AbstractPatients with involuntary emotional expression disorder (IEED) have impaired social and occupational functioning and there is currently no Food and Drug Administration-approved treatment. Treatment options include tricyclic antidepressants (TCAs), selective serotonin reuptake inhibitors (SSRIs), dopaminergic agents, and a combination of dextromethorphan and quinidine. Studies of monaminergic agents have typically been small and executed in single-center settings. Assessment measures generally show significant symptomatic improvements, including a reduction in the number of laughing or crying episodes and improvements in patients' clinical condition. The tolerability profiles of these agents are well defined, and include dizziness, tachycardia, and QTc prolongation (TCAs), and sleep and sexual disturbances (SSRIs).

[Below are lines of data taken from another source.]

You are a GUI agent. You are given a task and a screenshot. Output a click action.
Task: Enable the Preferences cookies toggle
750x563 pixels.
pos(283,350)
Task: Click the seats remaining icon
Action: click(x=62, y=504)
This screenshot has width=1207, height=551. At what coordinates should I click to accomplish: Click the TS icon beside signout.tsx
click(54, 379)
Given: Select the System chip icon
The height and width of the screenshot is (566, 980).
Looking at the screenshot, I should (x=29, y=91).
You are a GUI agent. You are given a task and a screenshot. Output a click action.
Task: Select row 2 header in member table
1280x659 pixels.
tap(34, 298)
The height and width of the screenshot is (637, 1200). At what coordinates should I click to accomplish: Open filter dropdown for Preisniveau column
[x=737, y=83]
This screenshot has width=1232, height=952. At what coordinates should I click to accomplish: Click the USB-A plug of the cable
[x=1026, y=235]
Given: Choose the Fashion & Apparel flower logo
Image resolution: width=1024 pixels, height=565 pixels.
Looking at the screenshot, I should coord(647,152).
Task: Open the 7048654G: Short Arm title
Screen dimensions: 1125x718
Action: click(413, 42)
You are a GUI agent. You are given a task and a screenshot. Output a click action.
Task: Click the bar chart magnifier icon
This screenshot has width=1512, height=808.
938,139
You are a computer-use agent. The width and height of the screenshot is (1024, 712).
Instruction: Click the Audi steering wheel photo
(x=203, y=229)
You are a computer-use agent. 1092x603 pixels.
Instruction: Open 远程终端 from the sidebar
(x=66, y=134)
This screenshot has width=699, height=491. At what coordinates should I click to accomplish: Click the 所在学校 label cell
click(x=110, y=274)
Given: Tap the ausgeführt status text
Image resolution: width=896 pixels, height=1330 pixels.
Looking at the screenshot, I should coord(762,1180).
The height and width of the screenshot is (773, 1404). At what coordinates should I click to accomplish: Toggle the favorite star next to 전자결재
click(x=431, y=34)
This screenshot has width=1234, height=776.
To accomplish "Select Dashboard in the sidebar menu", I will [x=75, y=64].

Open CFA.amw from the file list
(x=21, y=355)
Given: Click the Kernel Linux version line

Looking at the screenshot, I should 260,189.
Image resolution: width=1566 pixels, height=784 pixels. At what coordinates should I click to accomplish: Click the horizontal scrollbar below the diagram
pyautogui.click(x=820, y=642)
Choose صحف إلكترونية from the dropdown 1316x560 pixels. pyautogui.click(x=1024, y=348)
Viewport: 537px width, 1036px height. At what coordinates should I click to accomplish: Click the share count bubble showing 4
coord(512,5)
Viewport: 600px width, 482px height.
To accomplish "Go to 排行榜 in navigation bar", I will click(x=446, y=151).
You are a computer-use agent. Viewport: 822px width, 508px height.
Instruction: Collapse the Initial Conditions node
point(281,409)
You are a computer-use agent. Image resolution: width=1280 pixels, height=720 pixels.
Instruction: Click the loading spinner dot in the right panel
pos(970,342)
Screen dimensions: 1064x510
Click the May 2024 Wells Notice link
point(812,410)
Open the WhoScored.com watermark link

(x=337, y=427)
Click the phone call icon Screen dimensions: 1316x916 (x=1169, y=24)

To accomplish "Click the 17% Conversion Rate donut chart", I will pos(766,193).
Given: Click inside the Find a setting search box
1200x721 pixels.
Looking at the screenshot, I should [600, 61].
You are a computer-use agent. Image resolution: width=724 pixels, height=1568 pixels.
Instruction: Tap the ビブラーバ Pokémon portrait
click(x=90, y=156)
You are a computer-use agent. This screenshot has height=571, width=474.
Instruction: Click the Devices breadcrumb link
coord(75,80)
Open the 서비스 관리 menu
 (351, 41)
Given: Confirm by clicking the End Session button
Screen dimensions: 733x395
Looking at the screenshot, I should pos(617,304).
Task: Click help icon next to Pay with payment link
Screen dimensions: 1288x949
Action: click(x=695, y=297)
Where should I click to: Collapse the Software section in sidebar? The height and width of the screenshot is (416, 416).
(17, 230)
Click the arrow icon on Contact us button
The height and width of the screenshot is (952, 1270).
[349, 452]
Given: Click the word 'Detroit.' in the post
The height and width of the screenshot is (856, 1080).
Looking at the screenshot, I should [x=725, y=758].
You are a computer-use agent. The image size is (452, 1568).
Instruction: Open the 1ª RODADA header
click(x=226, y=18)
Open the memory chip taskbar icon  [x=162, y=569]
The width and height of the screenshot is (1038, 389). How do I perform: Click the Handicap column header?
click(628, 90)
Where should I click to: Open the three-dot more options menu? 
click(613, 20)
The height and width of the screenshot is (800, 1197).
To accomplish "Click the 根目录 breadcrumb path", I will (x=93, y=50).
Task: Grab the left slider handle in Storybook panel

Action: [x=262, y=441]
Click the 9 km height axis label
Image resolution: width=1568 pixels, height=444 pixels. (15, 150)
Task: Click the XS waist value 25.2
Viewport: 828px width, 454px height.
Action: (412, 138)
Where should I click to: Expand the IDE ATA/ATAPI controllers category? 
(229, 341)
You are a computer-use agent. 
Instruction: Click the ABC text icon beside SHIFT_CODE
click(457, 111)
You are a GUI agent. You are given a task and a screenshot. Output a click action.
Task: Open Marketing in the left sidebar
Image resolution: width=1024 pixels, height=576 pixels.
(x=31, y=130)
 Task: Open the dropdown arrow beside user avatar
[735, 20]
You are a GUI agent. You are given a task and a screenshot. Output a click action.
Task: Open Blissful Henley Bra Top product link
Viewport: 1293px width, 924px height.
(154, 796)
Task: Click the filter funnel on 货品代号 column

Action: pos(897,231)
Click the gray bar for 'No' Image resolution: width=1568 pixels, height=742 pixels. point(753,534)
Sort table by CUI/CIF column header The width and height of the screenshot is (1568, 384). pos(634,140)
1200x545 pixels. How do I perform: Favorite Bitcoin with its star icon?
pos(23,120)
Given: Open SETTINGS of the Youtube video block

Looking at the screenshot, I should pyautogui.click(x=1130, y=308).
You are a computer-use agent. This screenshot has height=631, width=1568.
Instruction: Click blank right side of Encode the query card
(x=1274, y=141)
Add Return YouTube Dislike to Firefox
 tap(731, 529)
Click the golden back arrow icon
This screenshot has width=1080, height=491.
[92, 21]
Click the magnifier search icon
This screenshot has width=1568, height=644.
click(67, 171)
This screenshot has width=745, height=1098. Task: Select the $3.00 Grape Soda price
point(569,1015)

The combination of dextromethorphan and quinidine has also been assessed in two large multicenter studies in patients with amyotrophic lateral sclerosis and multiple sclerosis. Compared with placebo and either agent alone, there were significant improvements in symptoms, quality of life, and relationships. The most common side effects were dizziness and nausea, and potential drug interactions with quinidine should also be considered. Choice of treatment should be evidence-based, taking into account both efficacy and tolerability.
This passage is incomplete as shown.